题目描述
Given an array of integers, return indices of the two numbers such that they add up to a specific target.
You may assume that each input would have exactly one solution, and you may not use the same element twice.
Example
Given nums = [2, 7, 11, 15], target = 9,
Because nums[0] + nums[1] = 2 + 7 = 9,
return [0, 1].
分析
咋一看这道题就知道用暴力迭代肯定能解决问题,但是LeetCode肯定不会接受这种暴力搜索这么简单的方法(其时间复杂度$O(n^2)$)。
解法1
先遍历一遍数组,建立map<key=(数组值), vale=(索引)>数据。然后再遍历一遍,开始超找,找到则记录index。代码如下:
C++
class Solution {
public:
vector<int> twoSum(vector<int>& nums, int target) {
unordered_map<int, int>m;
vector<int> res;
for(int i = 0; i < nums.size(); i++) {
m[nums[i]] = i;
}
for(int i = 0; i < nums.size(); i++) {
int t = target - nums[i];
if (m.count(t) && m[t] != i) {
res.push_back(i);
res.push_back(m[t]);
break;
}
}
return res;
}
};
Swift
class Solution {
func twoSum(_ nums: [Int], _ target: Int) -> [Int] {
var map: [Int: Int] = [:]
for i in 0..<nums.count {
map[nums[i]] = i
}
var res = [Int]()
for i in 0..<nums.count {
let t = target - nums[i]
if let index = map[t], map[t] != i {
res.append(i)
res.append(index)
break;
}
}
return res
}
}
解法2
或者我们可以写的更加简洁一些,把两个for循环合并成一个:
C++
class Solution {
public:
vector<int> twoSum(vector<int>& nums, int target) {
unordered_map<int, int> m;
for (int i = 0; i < nums.size(); ++i) {
if (m.count(target - nums[i])) {
return {i, m[target - nums[i]]};
}
m[nums[i]] = i;
}
return {};
}
};
Swift
class Solution {
func twoSum(_ nums: [Int], _ target: Int) -> [Int] {
var map: [Int: Int] = [:]
for i in 0..<nums.count {
if let index = map[target - nums[i]] {
return [index, i]
}
map[nums[i]] = i
}
return []
}
}

○ ○ ○

→ 待解问题
用三句话概括上面这篇两数之和题解。

→ 记录数据
○ ○ ○

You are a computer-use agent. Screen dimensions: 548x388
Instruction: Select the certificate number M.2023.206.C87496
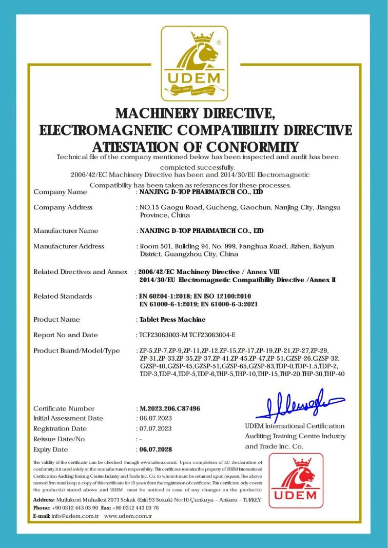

○ ○ ○

→ 参考答案
题目要求在整数数组中找出和为指定目标值的两个数，并返回它们的下标，且每个输入恰有一个解，同一元素不能使用两次。作者认为暴力迭代虽然能解决问题，但其时间复杂度为$O(n^2)$，LeetCode不会接受这种方法。解法1先遍历数组，建立以数组值为键、索引为值的map，再遍历一遍查找target与当前值之差；解法2把两个for循环合并成一个，两种解法都给出了C++和Swift代码。